Méditations sur l'Etat Actuel de la Religion Chrétienne. Par M. GUIZOT.
Paris. 1866.

Eugénie de Guérin. Journals Fragments. Par G. S. TREBUTIEN. Onzième
Edition. Paris.

1864.

Lettres d'Eugénie de Guérin. Par G. S. TREBUTIEN. Neuvième Edition.
Paris. 1860.

Maurice de Guérin. Journals, Lettres et Poëmes. Septième Edition. Paris.

first work prefixed to our article is one which is interesting, both in itself, and from the eminence of its author. M. Guizot, purposing to close an active life of politics with a philosophical view of the principles and present position of Christianity, has chosen a noble occupation for his later years. He had already published one part on the dogmas of the Christian revelation, and his second volume was to have taken up the subject which Mr. Westcott has treated so ably in his works on the "Bible in the Church." But M. Guizot proceeded at once to the topic which he had reserved for his third series, but which he felt was specially called for now, the actual state of the Christian religion, and the revival which has sprung up in our own times, both in the Romish and in the Protestant Churches. Regarding this revival as alike remarkable in both, M. Guizot has placed Romanism and Protestantism alongside of each other with entire impartiality. He gives us no direct sign of his preference for the one system over the other. We shall hereafter, in the course of our remarks on the effects of Christianity on the character and life, be constrained to point out some distinctions between the Protestant and Romish systems of faith which appear to us just, and are certainly very striking in their consequences.

But for the present we content ourselves with one observation,

which must have been strongly present to the mind of a politician. so eminent as M. Guizot, though, writing as he does with the recollection of his duties as the chief minister of a Roman Catholic state, he has abstained from bringing it into view.
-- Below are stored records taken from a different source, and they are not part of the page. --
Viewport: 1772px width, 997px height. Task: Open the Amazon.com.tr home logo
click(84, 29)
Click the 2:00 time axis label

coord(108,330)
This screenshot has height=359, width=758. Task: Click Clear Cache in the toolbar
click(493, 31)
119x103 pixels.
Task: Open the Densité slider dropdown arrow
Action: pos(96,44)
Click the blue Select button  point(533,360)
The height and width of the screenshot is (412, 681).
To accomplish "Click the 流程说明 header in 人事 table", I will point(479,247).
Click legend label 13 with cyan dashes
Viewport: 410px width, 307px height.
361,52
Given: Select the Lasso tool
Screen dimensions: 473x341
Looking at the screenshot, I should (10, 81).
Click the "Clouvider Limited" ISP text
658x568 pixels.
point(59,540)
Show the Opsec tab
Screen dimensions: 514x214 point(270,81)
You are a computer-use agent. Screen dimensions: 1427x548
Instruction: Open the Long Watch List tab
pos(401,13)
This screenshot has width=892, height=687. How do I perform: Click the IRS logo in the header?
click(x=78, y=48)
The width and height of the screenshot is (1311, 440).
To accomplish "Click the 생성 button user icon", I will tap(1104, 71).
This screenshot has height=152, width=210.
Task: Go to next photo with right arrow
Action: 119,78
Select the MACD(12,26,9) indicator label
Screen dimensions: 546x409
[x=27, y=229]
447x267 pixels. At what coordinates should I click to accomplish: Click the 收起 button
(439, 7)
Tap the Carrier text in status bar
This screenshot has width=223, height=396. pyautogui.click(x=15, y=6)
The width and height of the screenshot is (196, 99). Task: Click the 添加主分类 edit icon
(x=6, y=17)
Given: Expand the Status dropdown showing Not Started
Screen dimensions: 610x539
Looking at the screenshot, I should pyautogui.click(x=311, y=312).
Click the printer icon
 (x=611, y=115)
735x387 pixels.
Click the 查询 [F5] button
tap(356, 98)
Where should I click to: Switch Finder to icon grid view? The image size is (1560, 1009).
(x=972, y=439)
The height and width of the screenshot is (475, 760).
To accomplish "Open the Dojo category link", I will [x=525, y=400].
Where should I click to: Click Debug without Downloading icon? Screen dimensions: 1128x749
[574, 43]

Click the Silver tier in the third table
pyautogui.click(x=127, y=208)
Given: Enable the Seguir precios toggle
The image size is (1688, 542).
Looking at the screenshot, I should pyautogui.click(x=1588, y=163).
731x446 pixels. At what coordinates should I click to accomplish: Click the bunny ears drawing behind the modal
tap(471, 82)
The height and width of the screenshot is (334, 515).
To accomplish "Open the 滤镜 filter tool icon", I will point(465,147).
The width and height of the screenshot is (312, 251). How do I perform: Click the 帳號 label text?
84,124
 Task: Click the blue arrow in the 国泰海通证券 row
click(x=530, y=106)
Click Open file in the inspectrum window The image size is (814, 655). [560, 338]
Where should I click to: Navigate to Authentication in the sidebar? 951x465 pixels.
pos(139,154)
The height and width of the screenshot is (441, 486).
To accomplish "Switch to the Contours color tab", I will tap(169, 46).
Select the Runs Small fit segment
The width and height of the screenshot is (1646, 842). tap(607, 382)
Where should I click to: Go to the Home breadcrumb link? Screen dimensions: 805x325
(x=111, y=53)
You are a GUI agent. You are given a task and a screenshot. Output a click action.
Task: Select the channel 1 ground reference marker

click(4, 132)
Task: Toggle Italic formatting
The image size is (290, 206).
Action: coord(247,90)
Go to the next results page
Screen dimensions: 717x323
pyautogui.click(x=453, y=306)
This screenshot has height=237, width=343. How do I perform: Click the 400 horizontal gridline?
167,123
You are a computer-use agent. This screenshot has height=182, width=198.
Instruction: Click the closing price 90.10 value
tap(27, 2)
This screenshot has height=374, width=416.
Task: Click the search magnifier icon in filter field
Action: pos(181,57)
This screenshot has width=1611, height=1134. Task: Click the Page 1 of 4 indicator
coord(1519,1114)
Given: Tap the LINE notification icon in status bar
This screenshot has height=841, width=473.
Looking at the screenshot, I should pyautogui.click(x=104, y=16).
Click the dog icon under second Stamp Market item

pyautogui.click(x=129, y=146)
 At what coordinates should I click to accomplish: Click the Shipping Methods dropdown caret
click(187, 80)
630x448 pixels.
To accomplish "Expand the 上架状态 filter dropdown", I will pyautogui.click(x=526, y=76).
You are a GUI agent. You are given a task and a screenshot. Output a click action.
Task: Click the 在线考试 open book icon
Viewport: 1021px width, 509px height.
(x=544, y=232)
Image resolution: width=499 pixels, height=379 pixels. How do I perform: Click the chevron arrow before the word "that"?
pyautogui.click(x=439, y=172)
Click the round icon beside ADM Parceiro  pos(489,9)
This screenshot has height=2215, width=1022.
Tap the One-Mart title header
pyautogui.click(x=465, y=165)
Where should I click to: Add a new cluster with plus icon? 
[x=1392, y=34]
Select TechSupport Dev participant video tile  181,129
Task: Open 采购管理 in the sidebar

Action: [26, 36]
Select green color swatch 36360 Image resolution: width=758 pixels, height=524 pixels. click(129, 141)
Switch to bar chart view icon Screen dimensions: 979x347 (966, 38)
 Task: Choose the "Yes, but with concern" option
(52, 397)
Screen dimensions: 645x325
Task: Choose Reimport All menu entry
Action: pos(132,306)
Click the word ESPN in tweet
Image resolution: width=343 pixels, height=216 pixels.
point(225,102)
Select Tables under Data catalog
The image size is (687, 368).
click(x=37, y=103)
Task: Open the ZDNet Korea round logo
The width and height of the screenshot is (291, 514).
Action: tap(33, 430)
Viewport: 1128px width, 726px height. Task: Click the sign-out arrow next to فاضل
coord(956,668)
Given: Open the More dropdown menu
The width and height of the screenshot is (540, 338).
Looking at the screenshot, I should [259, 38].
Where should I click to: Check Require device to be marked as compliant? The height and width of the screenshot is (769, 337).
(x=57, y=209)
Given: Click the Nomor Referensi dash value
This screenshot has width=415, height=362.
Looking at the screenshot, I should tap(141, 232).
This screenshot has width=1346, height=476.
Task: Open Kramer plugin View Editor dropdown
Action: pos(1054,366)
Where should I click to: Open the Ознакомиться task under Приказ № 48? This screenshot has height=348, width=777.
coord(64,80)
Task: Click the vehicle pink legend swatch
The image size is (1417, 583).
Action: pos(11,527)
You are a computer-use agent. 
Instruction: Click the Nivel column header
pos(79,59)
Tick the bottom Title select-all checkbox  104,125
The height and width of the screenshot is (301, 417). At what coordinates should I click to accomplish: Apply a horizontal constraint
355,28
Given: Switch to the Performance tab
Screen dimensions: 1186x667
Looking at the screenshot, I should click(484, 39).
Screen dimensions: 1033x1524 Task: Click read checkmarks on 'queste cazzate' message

We mean the corporate position and political influence of the Church of Rome.

That influence has been sufficiently marked in the events of our own days. We have seen the Church of Rome confronting the policy and resisting the laws of the kingdom of Italy. We saw it fighting a long battle with Victor Emmanuel, Cavour, and the Parliament of Turin, anathematizing and conspiring, and only after a hard conflict put down. At an earlier period we observed it, under Archbishop Droste, confronting the authority of the King of Prussia, and there put down only after a sharp struggle. At a still earlier period (1815) the Romish prelates of Belgium denounced the acts of the King of Holland, who had granted to that country a constitution tolerating all sects. They warned him that, if this plan was persevered in, it would shake his throne; a prophecy which, in 1830, they helped to fulfil.

If we review the case of those states which have made their laws conformable with the Romish canons, we shall find that the result has been to place Government in antagonism to the opinions of its subjects. Thus in Austria, where the Concordat, made some years ago with the Pope, gives the head of the Church absolute power over the lower orders of the clergy; the decision of all causes, ecclesiastical and matrimonial; and the oversight of all schools, public and private, and their teachers, within its realms,-the result has been to cause a wide dissatisfaction; so that when the system worked by the Jesuits was about to be introduced last year into Bohemia, the Bohemians declared they would rather leave the Church of Rome than submit to it. The like system, threatened in Baden a few years ago, led to such a storm that the ministry resigned, and the Grand Duke had to cancel the Concordat. The same demands made upon the Emperor of Mexico, when the Pope announced that the liberation of other religions was a violation of the canon law, have caused a quarrel between the Emperor and the Church of Rome, which has seriously added to the difficulties of Maximilian's position.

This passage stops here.